Segment Open
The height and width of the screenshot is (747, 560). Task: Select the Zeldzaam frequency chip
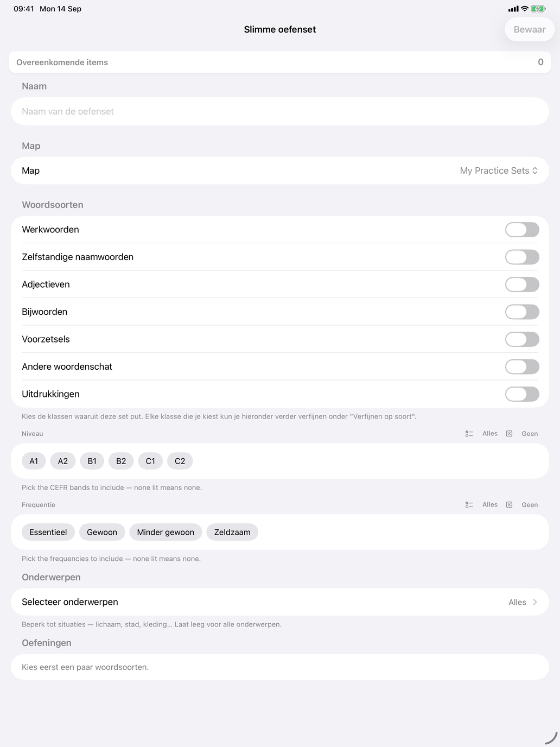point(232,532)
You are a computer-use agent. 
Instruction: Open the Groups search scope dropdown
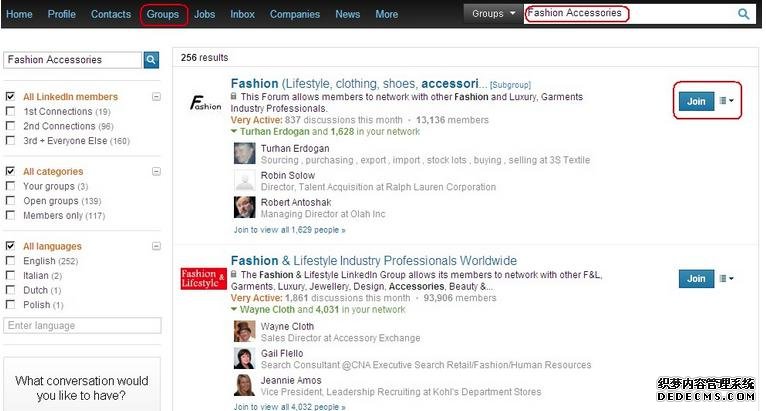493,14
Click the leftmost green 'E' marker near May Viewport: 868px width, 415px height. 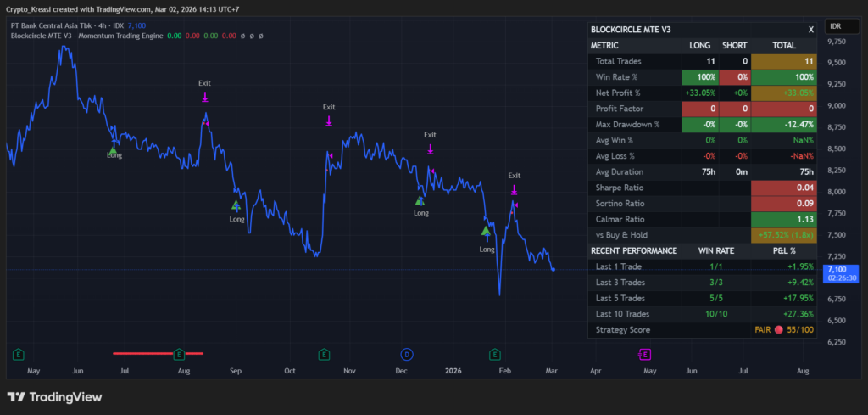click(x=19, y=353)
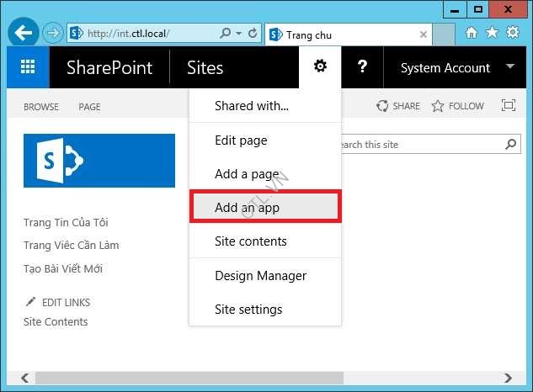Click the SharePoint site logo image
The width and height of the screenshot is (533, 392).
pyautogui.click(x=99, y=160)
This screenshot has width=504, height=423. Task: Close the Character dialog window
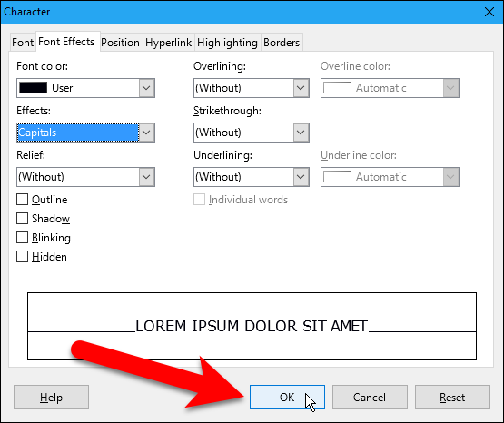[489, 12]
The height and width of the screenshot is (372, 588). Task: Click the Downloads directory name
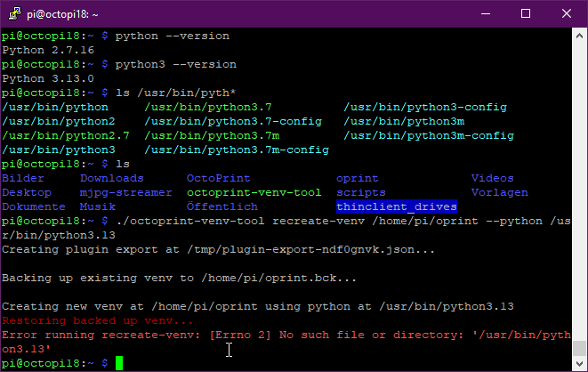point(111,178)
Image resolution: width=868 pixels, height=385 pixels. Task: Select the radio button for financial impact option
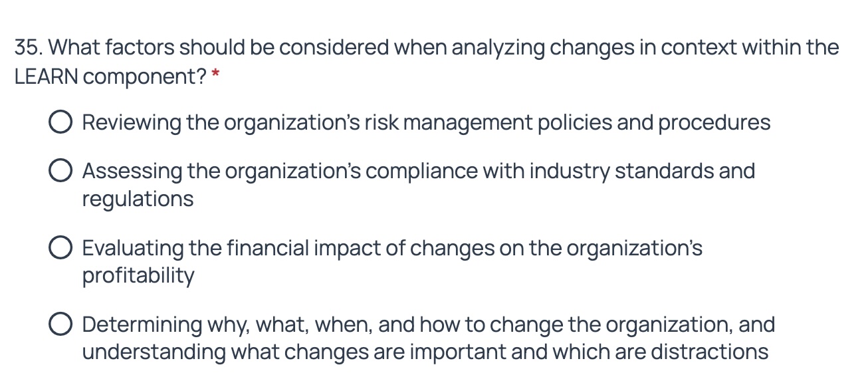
Segment Closed
Segment Open
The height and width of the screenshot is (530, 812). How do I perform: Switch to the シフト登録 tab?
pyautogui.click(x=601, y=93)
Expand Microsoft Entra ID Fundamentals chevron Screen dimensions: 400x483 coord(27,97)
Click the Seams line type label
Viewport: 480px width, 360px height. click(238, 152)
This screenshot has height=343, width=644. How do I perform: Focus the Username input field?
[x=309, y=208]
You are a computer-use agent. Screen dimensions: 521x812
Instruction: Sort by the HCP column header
Segment Closed
Segment Open
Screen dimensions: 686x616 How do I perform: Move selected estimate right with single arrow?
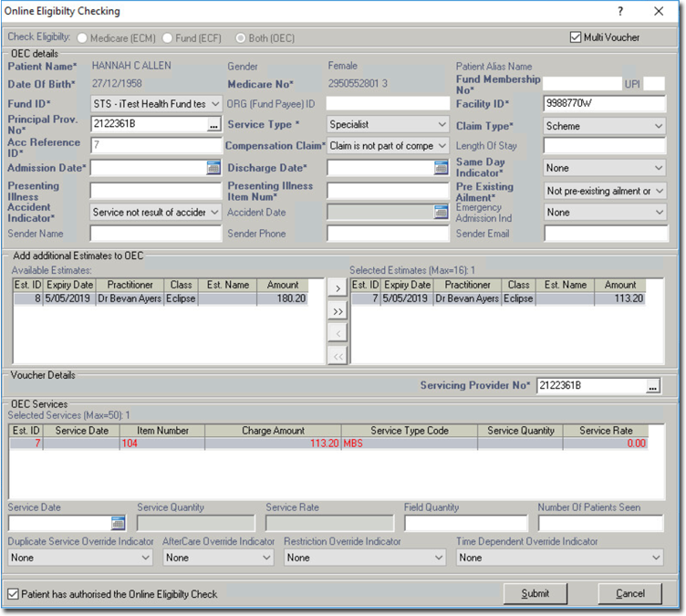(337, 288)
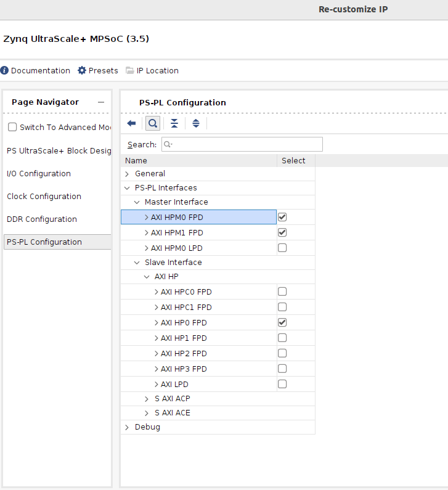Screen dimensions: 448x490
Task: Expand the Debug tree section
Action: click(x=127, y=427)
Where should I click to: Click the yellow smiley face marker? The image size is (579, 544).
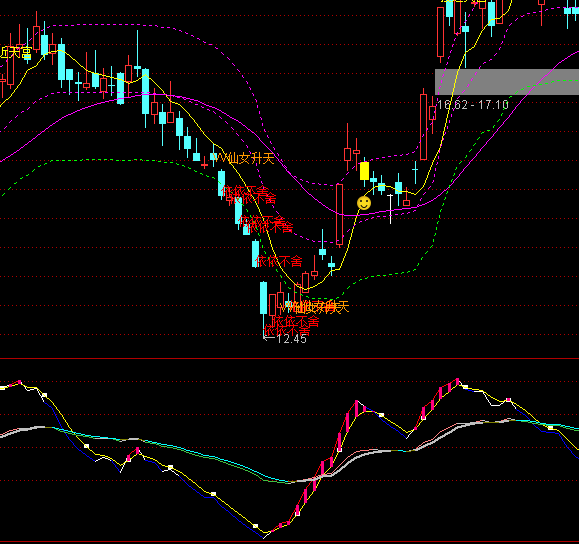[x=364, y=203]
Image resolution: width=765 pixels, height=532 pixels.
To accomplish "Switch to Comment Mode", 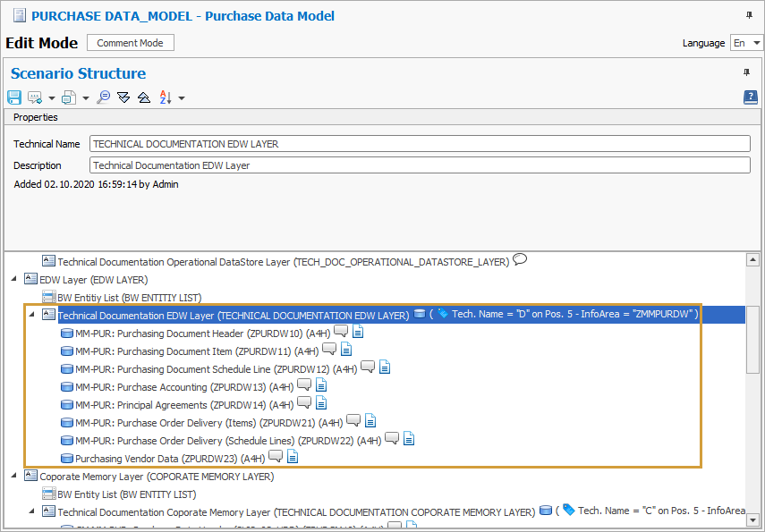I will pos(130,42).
Segment Closed
There is a line with "This screenshot has height=343, width=644." and a line with "Instruction: Sort by the HCP column header" above. Copy exactly those two lines and all lines between them, with nothing else.

▸ Task output:
This screenshot has height=343, width=644. How do I perform: Focus the Username input field?
[x=309, y=208]
You are a computer-use agent. Screen dimensions: 521x812
Instruction: Sort by the HCP column header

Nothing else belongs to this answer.